- **Défi A**
Modifiez un extrait de l'article sur Idriss Déby : recopiez-le à partir des mots « [Tout juste réélu, le » jusqu'aux mots « ambigu sur place. » inclus, en remplaçant « jihadistes » par « djihadistes ».
- **Défi B**
Répondez aux questions suivantes d'après l'article sur Idriss Déby :
(i) Combien de fois Jean-Yves Le Drian a-t-il vu Déby depuis la mi-décembre ?
(ii) À quelle date et dans quelle ville s'est tenu le sommet extraordinaire des pays d'Afrique centrale ?
(iii) Selon une source bien informée, quelle part des rebelles venus du Nord est constituée de mercenaires tchadiens ?
- **Défi C**
Reprenez l'article sur Idriss Déby et la France là où il s'arrête, et rédigez-en la suite.

- **Texte fourni**
[Tout juste réélu, le président tchadien Idriss Déby est mort ce mardi des suites d’une blessure subie lors de combats contre des rebelles. Nous republions article de 2014, analysant comment il s’était rendu indispensable aux yeux de la France après avoir participé aux opérations militaires contre les jihadistes dans le nord du Mali en 2013.]
Donné pour mort politiquement - et même physiquement - à plusieurs reprises ces dernières années, le président tchadien, Idriss Déby Itno, est devenu en quelques mois le premier partenaire de la France en Afrique. Après avoir participé activement aux opérations militaires contre les jihadistes dans le nord du Mali début 2013, le Tchad s’est en effet imposé comme l’interlocuteur privilégié de Paris pour sortir de l’impasse en Centrafrique. Malgré sa forte implication et son rôle pour le moins ambigu sur place.
Depuis la mi-décembre, le ministre de la Défense, Jean-Yves Le Drian, a vu Déby à trois reprises. «On a mis en place une sorte de téléphone rouge entre les deux hommes, confie-t-on dans l'entourage du ministre. On a compris qu'aucune solution militaire n'était envisageable sans solution politique au préalable, et Déby a un rôle fondamental auprès de ses pairs à ce niveau-là.»
Pompier pyromane. Ces efforts ont débouché, le 10 janvier, sur un sommet extraordinaire des pays d'Afrique centrale à N'Djamena. C'est dans la capitale du Tchad que Michel Djotodia, l'ex-président par intérim en Centrafrique, a officialisé sa démission, sous la forte pression des pays de la région, en concertation étroite avec Paris. Pour entériner cette décision, les membres du Parlement de transition centrafricain ont même été amenés au Tchad dans un avion spécialement affrété par N'Djamena. Jamais, sans doute, Idriss Déby n'avait autant mérité sa réputation de faiseur de rois à Bangui. «On n'a même pas pris la peine de sauver les apparences», estime Marielle Debos, spécialiste du Tchad (1). Car Déby apparaît à bien des égards comme un pompier pyromane en Centrafrique. Il y a dix ans, il avait soutenu la prise du pouvoir par le général François Bozizé à Bangui. Dix ans plus tard, c'est encore Déby qui permet à la Séléka de chasser ce même Bozizé en ne s'opposant pas à la progression des rebelles venus du Nord, qui comptent dans leur rang «un tiers de mercenaires tchadiens», selon une source bien informée. «La Centrafrique, c'est un peu le petit frère turbulent aux yeux de ses voisins», dit un responsable à Paris. Pour le Tchad, c'est aussi une affaire de sécurité : N'Djamena veut éviter que ce pays largement désertique et en mal d'autorité ne devienne la base arrière de groupes rebelles ou terroristes.

- **Données fournies**

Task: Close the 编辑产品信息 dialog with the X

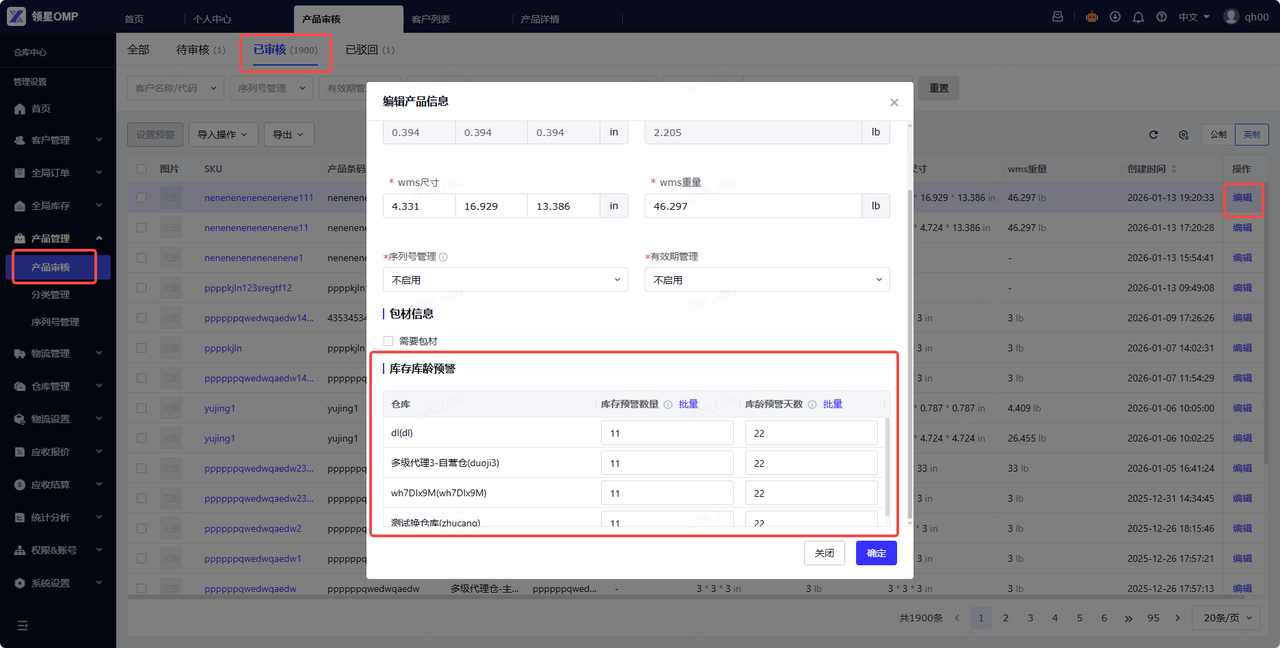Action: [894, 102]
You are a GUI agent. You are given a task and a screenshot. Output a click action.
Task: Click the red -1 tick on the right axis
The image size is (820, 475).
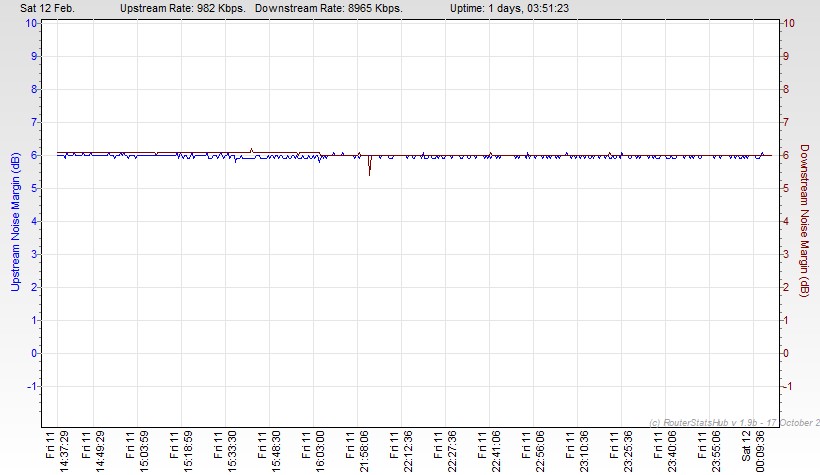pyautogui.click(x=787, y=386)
...
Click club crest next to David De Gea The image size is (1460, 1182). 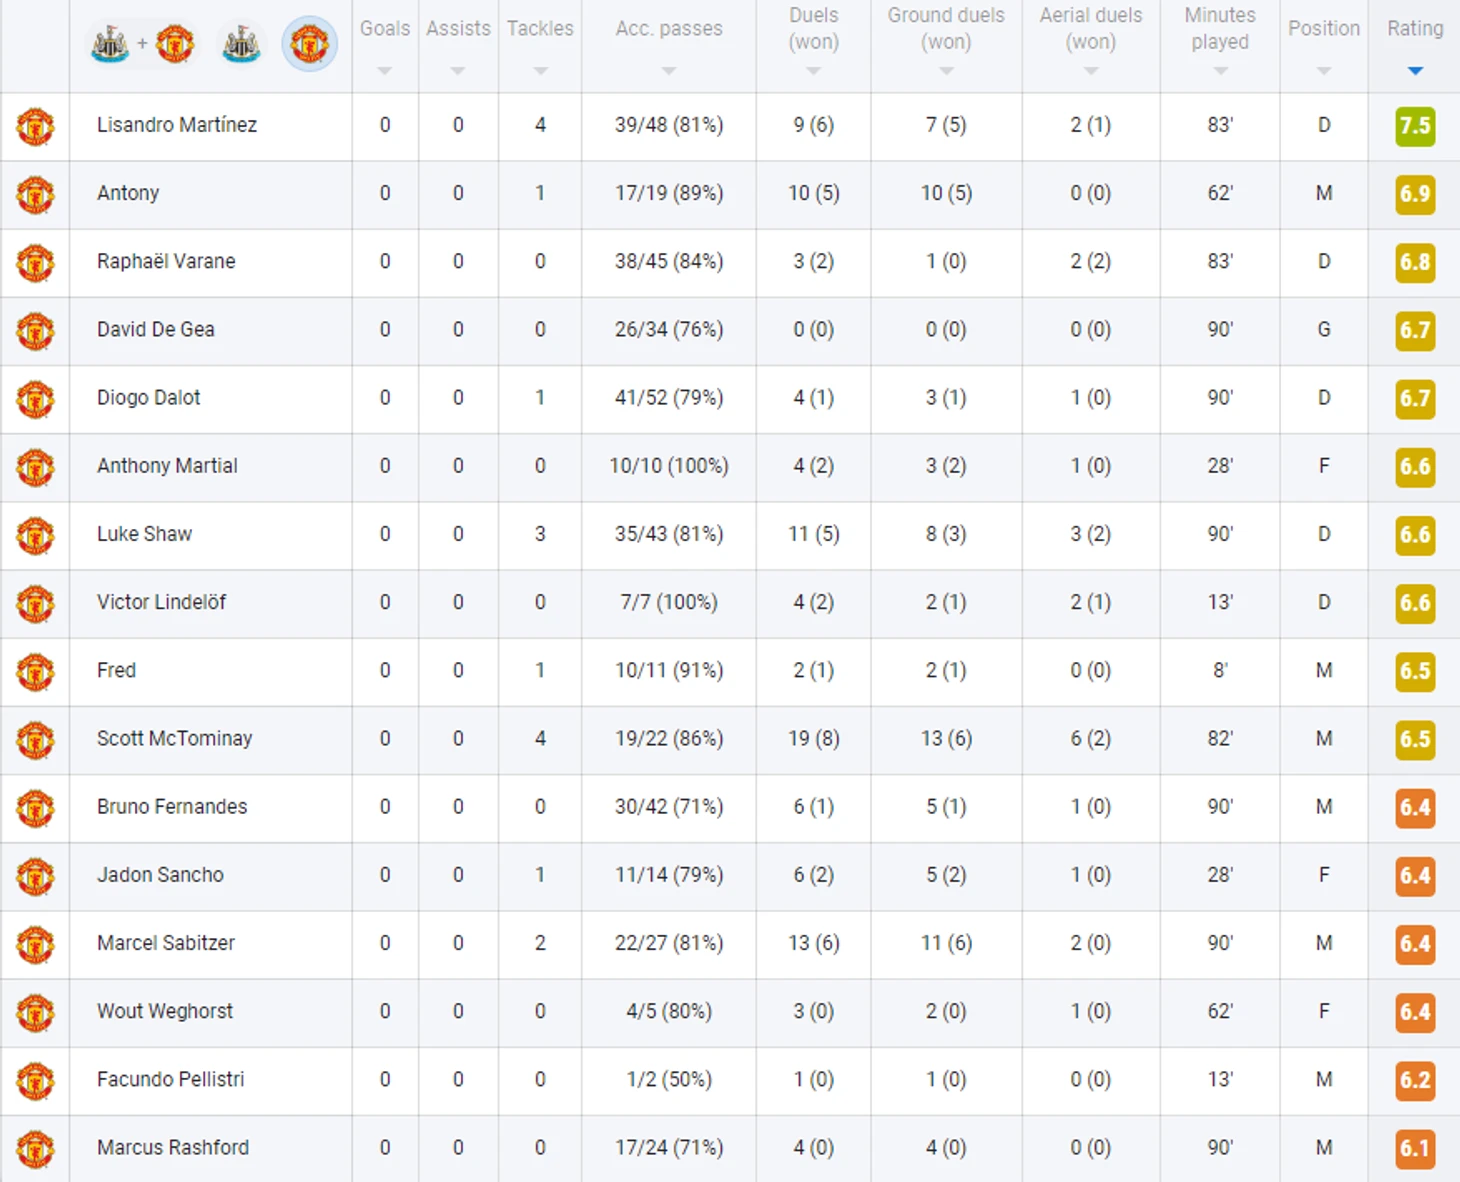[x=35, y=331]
==
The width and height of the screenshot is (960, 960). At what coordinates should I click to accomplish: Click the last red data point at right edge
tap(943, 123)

- **Réponse attendue A**
[Tout juste réélu, le président tchadien Idriss Déby est mort ce mardi des suites d’une blessure subie lors de combats contre des rebelles. Nous republions article de 2014, analysant comment il s’était rendu indispensable aux yeux de la France après avoir participé aux opérations militaires contre les djihadistes dans le nord du Mali en 2013.]
Donné pour mort politiquement - et même physiquement - à plusieurs reprises ces dernières années, le président tchadien, Idriss Déby Itno, est devenu en quelques mois le premier partenaire de la France en Afrique. Après avoir participé activement aux opérations militaires contre les djihadistes dans le nord du Mali début 2013, le Tchad s’est en effet imposé comme l’interlocuteur privilégié de Paris pour sortir de l’impasse en Centrafrique. Malgré sa forte implication et son rôle pour le moins ambigu sur place.

- **Réponse attendue B**
(i) Trois fois.
(ii) Le 10 janvier, à N'Djamena.
(iii) Un tiers.

- **Réponse attendue C**
La Séléka, note Marielle Debos, est passée à l'action en mars 2013, au moment où tout le monde avait les yeux rivés sur le Mali. La force Serval, aidée justement par les troupes tchadiennes, menait alors son offensive victorieuse dans le Nord contre les jihadistes. «C'est là que la crise actuelle s'est nouée en Centrafrique, estime la chercheuse. A Paris, on a laissé faire le Tchad, considérant que Déby allait régler le problème, et on s'est réveillé à l'été, tardivement.» Au vu de la dégradation accélérée de la situation sécuritaire et humanitaire dans son ex-colonie, Paris envisage alors comme inéluctable une opération militaire limitée pour éviter une guerre civile aux relents confessionnels. Ce sera l'opération «Sangaris», lancée début décembre après le vote d'une résolution au Conseil de sécurité des Nations unies. «En débarquant, on gêne un peu Déby, reconnaît-on à Paris, notant la porosité qui existe entre le contingent tchadien déployé au sein de la Misca (la force panafricaine déployée sur place) et les éléments tchadiens de la Séléka. Mais quand certains responsables à Bangui ont évoqué une possible sécession du Nord, Déby a compris que sa créature était en train de lui échapper.» Impossible, pour le président tchadien, de courir le risque de voir se créer une zone grise incontrôlable à sa porte. Déby et Paris se retrouvent pour écarter Djotodia et tenter ainsi de sortir de l'impasse politique à Bangui, qui nourrit dans les rues la violence entre musulmans et chrétiens.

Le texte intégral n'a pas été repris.